┌──

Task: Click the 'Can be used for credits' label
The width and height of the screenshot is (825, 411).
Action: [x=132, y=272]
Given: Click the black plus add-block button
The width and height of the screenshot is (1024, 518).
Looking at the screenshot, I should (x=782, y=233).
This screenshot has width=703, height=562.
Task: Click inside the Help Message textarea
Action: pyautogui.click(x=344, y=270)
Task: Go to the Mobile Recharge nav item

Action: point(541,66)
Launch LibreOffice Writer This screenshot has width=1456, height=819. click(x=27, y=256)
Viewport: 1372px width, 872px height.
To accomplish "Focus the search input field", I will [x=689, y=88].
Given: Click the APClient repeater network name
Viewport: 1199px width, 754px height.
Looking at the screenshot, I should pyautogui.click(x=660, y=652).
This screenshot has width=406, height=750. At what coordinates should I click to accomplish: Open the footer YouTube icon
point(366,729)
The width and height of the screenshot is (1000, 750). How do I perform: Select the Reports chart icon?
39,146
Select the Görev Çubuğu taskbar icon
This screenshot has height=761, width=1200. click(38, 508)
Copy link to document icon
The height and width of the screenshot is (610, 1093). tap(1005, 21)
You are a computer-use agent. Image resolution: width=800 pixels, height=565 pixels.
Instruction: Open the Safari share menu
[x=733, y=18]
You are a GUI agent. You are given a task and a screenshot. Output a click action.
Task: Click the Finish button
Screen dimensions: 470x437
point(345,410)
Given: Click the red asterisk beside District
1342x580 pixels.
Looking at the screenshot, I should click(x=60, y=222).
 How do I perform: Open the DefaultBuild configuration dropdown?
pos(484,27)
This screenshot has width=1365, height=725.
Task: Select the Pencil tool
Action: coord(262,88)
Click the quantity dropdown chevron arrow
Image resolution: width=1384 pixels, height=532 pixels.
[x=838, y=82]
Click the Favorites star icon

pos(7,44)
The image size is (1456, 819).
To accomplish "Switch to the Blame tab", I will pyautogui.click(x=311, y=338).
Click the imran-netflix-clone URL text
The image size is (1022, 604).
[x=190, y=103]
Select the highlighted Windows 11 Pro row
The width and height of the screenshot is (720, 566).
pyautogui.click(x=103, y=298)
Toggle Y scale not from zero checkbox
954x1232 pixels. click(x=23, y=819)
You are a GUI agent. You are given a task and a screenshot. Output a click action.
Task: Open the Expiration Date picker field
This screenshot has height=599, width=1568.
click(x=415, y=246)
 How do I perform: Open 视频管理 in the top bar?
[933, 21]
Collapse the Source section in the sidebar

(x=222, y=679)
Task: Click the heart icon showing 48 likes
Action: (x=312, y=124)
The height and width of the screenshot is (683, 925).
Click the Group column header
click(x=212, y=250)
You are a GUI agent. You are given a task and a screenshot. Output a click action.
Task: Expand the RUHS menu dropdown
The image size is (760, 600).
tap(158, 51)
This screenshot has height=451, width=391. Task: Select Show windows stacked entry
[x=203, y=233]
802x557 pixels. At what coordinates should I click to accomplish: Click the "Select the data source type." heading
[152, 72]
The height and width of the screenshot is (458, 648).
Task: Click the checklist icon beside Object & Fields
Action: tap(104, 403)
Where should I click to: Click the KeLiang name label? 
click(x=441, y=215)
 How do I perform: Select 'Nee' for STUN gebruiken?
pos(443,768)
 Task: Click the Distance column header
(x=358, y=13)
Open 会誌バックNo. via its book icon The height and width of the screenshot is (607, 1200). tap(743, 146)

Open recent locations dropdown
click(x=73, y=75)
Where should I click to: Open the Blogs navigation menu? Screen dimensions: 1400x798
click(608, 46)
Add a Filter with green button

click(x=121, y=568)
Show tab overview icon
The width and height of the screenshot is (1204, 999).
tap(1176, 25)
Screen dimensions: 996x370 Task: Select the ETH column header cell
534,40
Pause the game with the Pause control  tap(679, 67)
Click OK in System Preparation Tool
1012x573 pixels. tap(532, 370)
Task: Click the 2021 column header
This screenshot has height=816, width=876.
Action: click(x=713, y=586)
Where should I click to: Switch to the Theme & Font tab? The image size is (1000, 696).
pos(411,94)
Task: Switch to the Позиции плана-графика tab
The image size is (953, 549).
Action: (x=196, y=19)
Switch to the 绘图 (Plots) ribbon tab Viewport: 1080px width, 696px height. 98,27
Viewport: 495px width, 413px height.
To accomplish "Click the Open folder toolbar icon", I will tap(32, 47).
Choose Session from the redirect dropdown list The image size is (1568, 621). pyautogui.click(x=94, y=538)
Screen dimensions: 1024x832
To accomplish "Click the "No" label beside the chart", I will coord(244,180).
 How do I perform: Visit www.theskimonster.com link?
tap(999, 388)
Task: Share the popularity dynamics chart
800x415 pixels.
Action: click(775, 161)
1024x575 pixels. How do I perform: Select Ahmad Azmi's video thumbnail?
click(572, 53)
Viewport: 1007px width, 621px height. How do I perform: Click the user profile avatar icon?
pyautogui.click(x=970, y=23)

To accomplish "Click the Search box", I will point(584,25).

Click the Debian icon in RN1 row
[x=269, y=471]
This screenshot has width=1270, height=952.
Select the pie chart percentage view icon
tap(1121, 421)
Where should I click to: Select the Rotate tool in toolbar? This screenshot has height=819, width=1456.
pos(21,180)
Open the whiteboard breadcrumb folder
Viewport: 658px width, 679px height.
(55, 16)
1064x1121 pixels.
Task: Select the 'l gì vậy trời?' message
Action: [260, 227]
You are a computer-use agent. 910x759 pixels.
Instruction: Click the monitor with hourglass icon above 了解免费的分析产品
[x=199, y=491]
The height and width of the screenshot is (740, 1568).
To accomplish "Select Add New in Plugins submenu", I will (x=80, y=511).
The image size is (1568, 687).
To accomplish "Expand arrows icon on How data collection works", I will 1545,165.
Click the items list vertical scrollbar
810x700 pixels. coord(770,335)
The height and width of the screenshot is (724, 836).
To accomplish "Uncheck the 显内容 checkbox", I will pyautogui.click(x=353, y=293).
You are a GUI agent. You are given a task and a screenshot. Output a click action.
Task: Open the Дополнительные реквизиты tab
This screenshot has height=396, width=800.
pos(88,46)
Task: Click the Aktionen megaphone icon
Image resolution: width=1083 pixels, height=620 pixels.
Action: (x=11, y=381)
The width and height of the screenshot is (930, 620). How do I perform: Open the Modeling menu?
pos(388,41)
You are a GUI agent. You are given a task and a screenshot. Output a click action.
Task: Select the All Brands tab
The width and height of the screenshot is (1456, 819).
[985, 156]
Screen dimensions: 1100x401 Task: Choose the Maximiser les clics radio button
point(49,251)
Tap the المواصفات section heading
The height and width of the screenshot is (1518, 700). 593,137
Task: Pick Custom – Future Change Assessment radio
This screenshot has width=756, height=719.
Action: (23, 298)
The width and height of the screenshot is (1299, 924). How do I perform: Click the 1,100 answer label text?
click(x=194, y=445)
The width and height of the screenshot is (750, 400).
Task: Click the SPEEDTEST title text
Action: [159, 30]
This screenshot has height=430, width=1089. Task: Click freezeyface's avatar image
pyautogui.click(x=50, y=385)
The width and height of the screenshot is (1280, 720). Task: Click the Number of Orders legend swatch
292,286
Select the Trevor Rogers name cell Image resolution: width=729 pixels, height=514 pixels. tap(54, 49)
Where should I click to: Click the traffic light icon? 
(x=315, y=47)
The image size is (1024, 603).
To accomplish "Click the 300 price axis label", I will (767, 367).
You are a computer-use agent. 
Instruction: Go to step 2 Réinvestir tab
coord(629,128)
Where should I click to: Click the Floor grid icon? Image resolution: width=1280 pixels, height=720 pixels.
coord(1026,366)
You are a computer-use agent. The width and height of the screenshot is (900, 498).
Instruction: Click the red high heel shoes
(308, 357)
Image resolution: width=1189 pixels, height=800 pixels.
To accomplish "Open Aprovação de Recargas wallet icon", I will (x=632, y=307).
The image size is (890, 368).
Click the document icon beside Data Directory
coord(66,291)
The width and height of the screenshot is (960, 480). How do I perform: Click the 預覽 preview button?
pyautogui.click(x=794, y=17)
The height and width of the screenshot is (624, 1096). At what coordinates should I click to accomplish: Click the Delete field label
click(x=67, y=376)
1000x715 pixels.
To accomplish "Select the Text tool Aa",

└──

#### Directive
Could you copy out the part of the listing above that begins with the line containing "The width and height of the screenshot is (1000, 750)." and ends with the line containing "point(345,410)", both of those lines included, reproducing every line verbatim?

#### Solution to this problem
The width and height of the screenshot is (1000, 750). How do I perform: Select the Reports chart icon?
39,146
Select the Görev Çubuğu taskbar icon
This screenshot has height=761, width=1200. click(38, 508)
Copy link to document icon
The height and width of the screenshot is (610, 1093). tap(1005, 21)
You are a computer-use agent. Image resolution: width=800 pixels, height=565 pixels.
Instruction: Open the Safari share menu
[x=733, y=18]
You are a GUI agent. You are given a task and a screenshot. Output a click action.
Task: Click the Finish button
Screen dimensions: 470x437
point(345,410)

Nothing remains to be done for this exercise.